EXERCISE DETAILS -> Each entry must appear again exactly as it does in the source.

—————

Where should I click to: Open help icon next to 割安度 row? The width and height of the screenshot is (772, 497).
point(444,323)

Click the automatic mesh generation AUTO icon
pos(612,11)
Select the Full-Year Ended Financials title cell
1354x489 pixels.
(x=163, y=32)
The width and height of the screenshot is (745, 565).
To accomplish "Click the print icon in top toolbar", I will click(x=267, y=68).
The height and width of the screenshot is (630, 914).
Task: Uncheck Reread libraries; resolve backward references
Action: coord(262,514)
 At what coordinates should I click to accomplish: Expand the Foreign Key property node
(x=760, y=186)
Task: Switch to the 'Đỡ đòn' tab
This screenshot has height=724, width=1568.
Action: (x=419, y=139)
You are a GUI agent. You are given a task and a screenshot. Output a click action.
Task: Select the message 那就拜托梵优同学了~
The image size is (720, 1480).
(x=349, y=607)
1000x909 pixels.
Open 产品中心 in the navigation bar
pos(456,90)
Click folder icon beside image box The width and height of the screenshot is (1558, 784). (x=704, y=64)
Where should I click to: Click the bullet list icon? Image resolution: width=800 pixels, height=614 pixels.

—————

YOUR RESPONSE ->
Where should I click to: Open help icon next to 割安度 row? The width and height of the screenshot is (772, 497).
point(444,323)

Click the automatic mesh generation AUTO icon
pos(612,11)
Select the Full-Year Ended Financials title cell
1354x489 pixels.
(x=163, y=32)
The width and height of the screenshot is (745, 565).
To accomplish "Click the print icon in top toolbar", I will click(x=267, y=68).
The height and width of the screenshot is (630, 914).
Task: Uncheck Reread libraries; resolve backward references
Action: coord(262,514)
 At what coordinates should I click to accomplish: Expand the Foreign Key property node
(x=760, y=186)
Task: Switch to the 'Đỡ đòn' tab
This screenshot has height=724, width=1568.
Action: (x=419, y=139)
You are a GUI agent. You are given a task and a screenshot. Output a click action.
Task: Select the message 那就拜托梵优同学了~
The image size is (720, 1480).
(x=349, y=607)
1000x909 pixels.
Open 产品中心 in the navigation bar
pos(456,90)
Click folder icon beside image box The width and height of the screenshot is (1558, 784). (x=704, y=64)
Where should I click to: Click the bullet list icon? Image resolution: width=800 pixels, height=614 pixels.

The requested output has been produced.